I'm writing a scrapy spider to crawl for today's NYT articles from the homepage, but for some reason it doesn't follow any links. When I instantiate the link extractor in scrapy shell http://www.nytimes.com
, it successfully extracts a list of article urls with le.extract_links(response)
, but I can't get my crawl command (scrapy crawl nyt -o out.json
) to scrape anything but the homepage. I'm sort of at my wit's end. Is it because the homepage does not yield an article from the parse function? Any help is greatly appreciated.
from datetime import date
import scrapy
from scrapy.contrib.spiders import Rule
from scrapy.contrib.linkextractors import LinkExtractor
from ..items import NewsArticle
with open('urls/debug/nyt.txt') as debug_urls:
debug_urls = debug_urls.readlines()
with open('urls/release/nyt.txt') as release_urls:
release_urls = release_urls.readlines() # ["http://www.nytimes.com"]
today = date.today().strftime('%Y/%m/%d')
print today
class NytSpider(scrapy.Spider):
name = "nyt"
allowed_domains = ["nytimes.com"]
start_urls = release_urls
rules = (
Rule(LinkExtractor(allow=(r'/%s/[a-z]+/.*\.html' % today, )),
callback='parse', follow=True),
)
def parse(self, response):
article = NewsArticle()
for story in response.xpath('//article[@id="story"]'):
article['url'] = response.url
article['title'] = story.xpath(
'//h1[@id="story-heading"]/text()').extract()

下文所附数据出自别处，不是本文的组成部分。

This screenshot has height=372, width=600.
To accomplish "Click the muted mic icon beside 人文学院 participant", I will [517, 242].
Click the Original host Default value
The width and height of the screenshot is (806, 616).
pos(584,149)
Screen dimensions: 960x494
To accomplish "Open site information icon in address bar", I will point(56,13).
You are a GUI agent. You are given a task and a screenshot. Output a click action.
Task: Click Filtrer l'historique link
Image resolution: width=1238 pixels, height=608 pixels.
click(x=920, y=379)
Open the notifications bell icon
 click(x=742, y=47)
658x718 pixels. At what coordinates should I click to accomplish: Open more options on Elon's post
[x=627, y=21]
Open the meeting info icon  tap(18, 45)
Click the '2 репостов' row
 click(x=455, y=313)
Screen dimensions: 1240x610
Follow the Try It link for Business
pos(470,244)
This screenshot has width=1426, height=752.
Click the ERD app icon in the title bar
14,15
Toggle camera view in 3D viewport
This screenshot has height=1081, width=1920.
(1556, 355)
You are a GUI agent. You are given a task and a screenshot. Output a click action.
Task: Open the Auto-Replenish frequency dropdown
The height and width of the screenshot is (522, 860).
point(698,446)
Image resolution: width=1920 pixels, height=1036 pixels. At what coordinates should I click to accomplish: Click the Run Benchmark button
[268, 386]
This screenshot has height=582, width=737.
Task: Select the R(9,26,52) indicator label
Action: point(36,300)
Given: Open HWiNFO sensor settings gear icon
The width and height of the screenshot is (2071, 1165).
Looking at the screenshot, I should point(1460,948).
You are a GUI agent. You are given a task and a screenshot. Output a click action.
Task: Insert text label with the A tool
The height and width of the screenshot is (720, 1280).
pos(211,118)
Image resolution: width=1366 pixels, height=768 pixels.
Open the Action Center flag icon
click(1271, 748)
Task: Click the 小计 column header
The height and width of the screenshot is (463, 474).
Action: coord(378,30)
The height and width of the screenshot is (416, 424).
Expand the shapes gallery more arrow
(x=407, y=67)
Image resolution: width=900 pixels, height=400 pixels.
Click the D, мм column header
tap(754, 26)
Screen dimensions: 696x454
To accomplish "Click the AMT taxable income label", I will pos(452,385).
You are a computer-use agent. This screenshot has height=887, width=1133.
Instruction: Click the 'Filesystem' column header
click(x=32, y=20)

article['author'] = story.xpath(
'//span[@class="byline-author"]/@data-byline-name'
).extract()
article['published'] = story.xpath(
'//time[@class="dateline"]/@datetime').extract()
article['content'] = story.xpath(
'//div[@id="story-body"]/p//text()').extract()
yield article
推荐答案
我找到了问题的解决方案.我做错了两件事:
I have found the solution to my problem. I was doing 2 things wrong:
- 如果我想让
CrawlSpider
自动抓取子链接,我需要子类化CrawlSpider
而不是Spider
. - 在使用
CrawlSpider
时,我需要使用回调函数而不是覆盖parse
.根据文档,覆盖parse
会破坏CrawlSpider
功能.
- I needed to subclass
CrawlSpider
rather thanSpider
if I wanted it to automatically crawl sublinks. - When using
CrawlSpider
, I needed to use a callback function rather than overridingparse
. As per the docs, overridingparse
breaksCrawlSpider
functionality.
这篇关于Scrapy Spider 不关注链接的文章就介绍到这了,希望我们推荐的答案对大家有所帮助,也希望大家多多支持IT屋!